Ja robię test moich pomysłów i dążę do tego aby zanęta uwalniała waftersa 8mm w 20-30s. Waftersa układam na dno foremki i zasypuje. Po wyjęciu z foremki widzę waftersa.
Nie łowię w głebokich wodach, ale pewnie wtedy dążyłbym do 1-2minut uwolnienia waftersa 8mm.
Testowałeś czas pracy swojej zanęty?
Dla mnie idealna zanęta to zmielona na pył, która po kilku minutach w łowisku pozostawia jedynie obłok i jak najmniej drobinek.Moje łowiska są zdominowane drobnicą, stąd jedyne mniej ulotne elementy zanęty to u mnie pellet.

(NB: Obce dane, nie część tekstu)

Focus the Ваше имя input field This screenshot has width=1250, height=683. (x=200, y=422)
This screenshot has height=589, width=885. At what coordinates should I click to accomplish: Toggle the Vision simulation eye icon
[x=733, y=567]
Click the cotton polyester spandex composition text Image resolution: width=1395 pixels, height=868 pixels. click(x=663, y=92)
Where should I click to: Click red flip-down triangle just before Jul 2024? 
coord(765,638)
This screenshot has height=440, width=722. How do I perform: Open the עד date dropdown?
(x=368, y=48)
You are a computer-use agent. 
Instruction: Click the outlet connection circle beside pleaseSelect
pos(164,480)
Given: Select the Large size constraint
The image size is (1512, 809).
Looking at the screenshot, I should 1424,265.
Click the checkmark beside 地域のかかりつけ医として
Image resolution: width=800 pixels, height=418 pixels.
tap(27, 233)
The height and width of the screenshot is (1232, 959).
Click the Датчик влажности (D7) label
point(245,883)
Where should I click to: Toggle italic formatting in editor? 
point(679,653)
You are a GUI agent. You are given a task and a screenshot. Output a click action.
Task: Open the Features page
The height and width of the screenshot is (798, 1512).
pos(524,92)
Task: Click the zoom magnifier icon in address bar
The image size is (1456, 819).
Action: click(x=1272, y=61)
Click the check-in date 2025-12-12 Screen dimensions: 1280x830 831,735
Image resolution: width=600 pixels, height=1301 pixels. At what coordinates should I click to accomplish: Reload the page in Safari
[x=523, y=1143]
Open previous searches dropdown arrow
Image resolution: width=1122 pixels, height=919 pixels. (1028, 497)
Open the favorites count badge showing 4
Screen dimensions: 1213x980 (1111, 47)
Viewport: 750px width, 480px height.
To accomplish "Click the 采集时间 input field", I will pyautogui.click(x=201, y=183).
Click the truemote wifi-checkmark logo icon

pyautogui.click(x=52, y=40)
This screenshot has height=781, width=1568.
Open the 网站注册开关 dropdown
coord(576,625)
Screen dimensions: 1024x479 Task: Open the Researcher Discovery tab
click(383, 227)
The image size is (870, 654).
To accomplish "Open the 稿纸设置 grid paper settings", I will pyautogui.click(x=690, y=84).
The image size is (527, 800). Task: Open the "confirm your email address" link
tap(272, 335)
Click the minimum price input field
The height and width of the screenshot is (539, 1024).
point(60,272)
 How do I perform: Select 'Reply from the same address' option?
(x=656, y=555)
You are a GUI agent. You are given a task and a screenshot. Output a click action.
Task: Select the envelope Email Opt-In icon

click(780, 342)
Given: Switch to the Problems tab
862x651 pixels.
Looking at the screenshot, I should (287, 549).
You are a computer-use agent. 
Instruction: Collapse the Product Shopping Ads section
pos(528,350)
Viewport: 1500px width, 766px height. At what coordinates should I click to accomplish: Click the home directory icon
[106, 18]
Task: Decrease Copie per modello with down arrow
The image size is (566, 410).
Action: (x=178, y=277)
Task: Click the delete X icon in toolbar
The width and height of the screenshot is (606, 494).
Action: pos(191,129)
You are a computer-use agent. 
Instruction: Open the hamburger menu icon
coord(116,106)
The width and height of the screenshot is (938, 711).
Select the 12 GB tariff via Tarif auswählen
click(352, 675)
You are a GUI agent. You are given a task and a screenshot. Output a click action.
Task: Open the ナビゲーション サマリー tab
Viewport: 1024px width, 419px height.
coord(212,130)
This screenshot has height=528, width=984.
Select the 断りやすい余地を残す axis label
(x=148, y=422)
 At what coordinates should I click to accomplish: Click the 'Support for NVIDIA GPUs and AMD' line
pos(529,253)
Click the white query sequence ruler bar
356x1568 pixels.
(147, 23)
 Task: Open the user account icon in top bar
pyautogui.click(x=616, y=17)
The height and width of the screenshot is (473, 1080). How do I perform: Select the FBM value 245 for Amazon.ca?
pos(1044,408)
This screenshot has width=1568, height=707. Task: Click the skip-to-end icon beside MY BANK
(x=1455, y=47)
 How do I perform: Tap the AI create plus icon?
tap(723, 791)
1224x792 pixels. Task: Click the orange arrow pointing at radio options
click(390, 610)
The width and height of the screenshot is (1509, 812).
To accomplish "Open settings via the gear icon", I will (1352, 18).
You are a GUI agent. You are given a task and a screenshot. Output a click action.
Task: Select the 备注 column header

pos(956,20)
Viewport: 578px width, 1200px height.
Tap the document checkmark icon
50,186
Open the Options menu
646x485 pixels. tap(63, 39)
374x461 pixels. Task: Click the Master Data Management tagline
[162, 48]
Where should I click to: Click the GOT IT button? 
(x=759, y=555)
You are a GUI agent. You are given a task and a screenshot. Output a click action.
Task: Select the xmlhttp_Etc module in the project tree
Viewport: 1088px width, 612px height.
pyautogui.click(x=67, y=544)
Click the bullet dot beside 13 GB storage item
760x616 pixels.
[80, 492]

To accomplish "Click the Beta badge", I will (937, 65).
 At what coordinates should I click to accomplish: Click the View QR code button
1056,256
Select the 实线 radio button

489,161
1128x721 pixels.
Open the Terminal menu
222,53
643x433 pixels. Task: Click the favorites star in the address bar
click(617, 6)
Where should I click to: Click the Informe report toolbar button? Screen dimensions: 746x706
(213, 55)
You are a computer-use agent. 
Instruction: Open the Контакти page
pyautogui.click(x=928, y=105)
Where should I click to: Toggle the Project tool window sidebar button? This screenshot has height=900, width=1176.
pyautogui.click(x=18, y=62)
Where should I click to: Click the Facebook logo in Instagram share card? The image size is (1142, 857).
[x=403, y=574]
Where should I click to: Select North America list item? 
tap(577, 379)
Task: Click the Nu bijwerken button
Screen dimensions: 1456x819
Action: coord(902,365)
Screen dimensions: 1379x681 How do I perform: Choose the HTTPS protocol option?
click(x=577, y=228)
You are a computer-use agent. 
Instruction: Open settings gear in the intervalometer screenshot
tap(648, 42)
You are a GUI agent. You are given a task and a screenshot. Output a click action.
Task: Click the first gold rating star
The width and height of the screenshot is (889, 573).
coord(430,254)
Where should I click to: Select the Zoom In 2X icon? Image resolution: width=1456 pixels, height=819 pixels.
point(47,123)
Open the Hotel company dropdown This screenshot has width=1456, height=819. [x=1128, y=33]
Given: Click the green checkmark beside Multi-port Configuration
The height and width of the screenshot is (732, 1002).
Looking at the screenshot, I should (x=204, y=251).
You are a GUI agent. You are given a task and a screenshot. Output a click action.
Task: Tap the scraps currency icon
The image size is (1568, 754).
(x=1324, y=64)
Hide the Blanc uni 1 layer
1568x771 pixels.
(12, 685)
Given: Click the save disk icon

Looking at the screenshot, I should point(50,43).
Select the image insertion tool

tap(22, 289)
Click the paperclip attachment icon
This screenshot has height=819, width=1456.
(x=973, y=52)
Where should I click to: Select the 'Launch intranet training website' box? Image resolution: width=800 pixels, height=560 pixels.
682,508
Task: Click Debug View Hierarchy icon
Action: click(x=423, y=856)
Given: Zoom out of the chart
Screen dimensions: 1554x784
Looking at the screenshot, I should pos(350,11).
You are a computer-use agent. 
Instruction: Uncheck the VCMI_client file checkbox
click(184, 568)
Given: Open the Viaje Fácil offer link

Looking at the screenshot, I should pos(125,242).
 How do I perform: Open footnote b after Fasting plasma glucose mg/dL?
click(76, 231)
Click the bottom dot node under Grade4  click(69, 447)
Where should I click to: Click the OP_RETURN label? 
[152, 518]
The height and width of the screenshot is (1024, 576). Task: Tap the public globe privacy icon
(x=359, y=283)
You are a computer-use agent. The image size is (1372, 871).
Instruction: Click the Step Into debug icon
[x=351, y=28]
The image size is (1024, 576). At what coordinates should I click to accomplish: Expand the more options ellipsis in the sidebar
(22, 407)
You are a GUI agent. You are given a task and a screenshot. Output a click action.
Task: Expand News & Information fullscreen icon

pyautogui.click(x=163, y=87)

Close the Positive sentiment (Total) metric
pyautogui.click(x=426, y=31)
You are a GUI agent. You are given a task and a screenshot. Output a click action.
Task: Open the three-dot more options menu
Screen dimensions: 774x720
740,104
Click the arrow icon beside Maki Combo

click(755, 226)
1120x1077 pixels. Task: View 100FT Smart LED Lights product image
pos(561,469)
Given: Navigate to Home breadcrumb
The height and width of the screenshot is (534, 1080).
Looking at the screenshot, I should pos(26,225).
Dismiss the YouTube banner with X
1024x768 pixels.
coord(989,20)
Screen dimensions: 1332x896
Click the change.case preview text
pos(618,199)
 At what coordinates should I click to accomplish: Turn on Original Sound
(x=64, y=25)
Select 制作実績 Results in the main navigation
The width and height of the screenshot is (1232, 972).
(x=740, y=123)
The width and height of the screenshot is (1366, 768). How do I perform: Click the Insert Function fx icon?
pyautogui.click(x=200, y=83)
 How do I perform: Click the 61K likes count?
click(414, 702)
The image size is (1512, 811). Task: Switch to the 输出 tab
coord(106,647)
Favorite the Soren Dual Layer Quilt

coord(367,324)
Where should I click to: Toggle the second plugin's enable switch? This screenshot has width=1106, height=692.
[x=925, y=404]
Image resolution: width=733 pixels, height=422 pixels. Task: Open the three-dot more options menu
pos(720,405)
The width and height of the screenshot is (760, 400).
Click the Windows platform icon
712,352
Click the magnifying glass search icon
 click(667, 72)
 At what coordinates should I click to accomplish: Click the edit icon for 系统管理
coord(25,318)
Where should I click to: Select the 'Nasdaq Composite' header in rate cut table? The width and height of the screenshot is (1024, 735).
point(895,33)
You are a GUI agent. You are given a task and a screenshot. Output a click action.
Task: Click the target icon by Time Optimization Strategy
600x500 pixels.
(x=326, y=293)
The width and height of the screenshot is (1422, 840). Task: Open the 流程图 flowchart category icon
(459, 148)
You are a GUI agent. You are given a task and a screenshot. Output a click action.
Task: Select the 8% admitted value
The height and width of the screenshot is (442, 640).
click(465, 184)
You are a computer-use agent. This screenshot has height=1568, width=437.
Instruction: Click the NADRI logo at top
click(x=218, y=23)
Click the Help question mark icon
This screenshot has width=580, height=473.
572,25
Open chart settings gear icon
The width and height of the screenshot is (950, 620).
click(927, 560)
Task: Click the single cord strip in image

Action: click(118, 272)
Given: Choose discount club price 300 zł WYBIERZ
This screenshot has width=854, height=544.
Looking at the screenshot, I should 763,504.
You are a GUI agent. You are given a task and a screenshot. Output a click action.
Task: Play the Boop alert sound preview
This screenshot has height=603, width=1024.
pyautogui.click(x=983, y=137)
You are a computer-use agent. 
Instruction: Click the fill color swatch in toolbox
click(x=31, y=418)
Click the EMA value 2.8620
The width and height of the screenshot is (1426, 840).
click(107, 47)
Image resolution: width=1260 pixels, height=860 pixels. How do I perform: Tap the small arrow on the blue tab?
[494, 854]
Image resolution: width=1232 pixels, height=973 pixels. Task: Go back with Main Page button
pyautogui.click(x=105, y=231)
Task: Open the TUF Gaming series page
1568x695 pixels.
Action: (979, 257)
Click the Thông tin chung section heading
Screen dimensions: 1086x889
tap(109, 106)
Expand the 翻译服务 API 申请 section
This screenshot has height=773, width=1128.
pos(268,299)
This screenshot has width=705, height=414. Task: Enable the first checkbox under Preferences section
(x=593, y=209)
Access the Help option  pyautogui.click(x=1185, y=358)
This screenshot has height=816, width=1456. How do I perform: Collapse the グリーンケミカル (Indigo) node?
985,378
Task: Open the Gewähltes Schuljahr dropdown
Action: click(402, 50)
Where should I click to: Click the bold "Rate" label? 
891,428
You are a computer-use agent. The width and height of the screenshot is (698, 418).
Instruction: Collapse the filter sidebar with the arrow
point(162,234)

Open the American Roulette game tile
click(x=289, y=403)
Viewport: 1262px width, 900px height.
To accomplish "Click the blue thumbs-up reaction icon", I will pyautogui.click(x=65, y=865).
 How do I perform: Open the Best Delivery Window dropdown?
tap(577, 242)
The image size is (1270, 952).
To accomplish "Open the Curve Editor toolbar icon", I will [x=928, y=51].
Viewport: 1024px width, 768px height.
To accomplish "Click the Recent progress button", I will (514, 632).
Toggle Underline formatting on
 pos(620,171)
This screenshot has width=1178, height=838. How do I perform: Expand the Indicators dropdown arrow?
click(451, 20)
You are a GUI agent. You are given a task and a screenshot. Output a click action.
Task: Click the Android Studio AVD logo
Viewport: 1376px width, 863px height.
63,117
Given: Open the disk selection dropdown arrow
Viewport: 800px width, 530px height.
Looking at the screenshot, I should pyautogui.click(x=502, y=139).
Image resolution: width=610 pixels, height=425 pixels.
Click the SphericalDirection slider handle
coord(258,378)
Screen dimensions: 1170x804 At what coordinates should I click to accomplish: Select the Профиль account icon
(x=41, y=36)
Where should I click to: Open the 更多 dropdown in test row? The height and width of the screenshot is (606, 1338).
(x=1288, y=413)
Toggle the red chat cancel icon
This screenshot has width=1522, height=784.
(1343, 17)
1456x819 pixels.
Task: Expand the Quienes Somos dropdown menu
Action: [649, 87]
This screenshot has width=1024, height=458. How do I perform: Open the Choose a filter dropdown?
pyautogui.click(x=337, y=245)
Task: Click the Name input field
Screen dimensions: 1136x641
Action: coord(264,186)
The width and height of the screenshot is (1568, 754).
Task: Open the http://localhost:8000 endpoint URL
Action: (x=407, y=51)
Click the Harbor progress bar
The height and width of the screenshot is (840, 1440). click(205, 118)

Jeśli chodzi o taniość, to biszkopt na rekreacyjne łowienie z powodzeniem zastępuje najtańszym mielonym odpadem cukierniczym. Nie dodaje aromatu, nie widziałem powtarzalnej rożnicy kiedy dodawałem. Jak jednak mam fantazje pokombinować to dodaje zalewajek smakowych, rzadkich mało doklejających. Kilka razy po dolaniu zalewajki woda się otworzyła, ale kilka przypadków to dla mnie za mało aby wyciągać wnioski.
Nie znam kukurydzy ekstrudowanej i ona chyba u Ciebie robi niezłą robotę bo classica jeszcze doklejasz płatkami. Możesz opisać jak zachowuje się ta kukurydza ekstrudowana? Ja dawałem 5-10% mąki kukurydzianej ale też pogarszała mi pracę i finalnie zrezygnowałem z kuku. Jak ten dodatek wpływa na pracę? Dobrze puchnie i obsypuje, czy raczej dokleja (co mi nie bardzo pasuje patrząc na pozostałe składniki). Czy powstaje z tego tak porządana przeze mnie mgiełka czy drobne frakcje zalegające na dnie?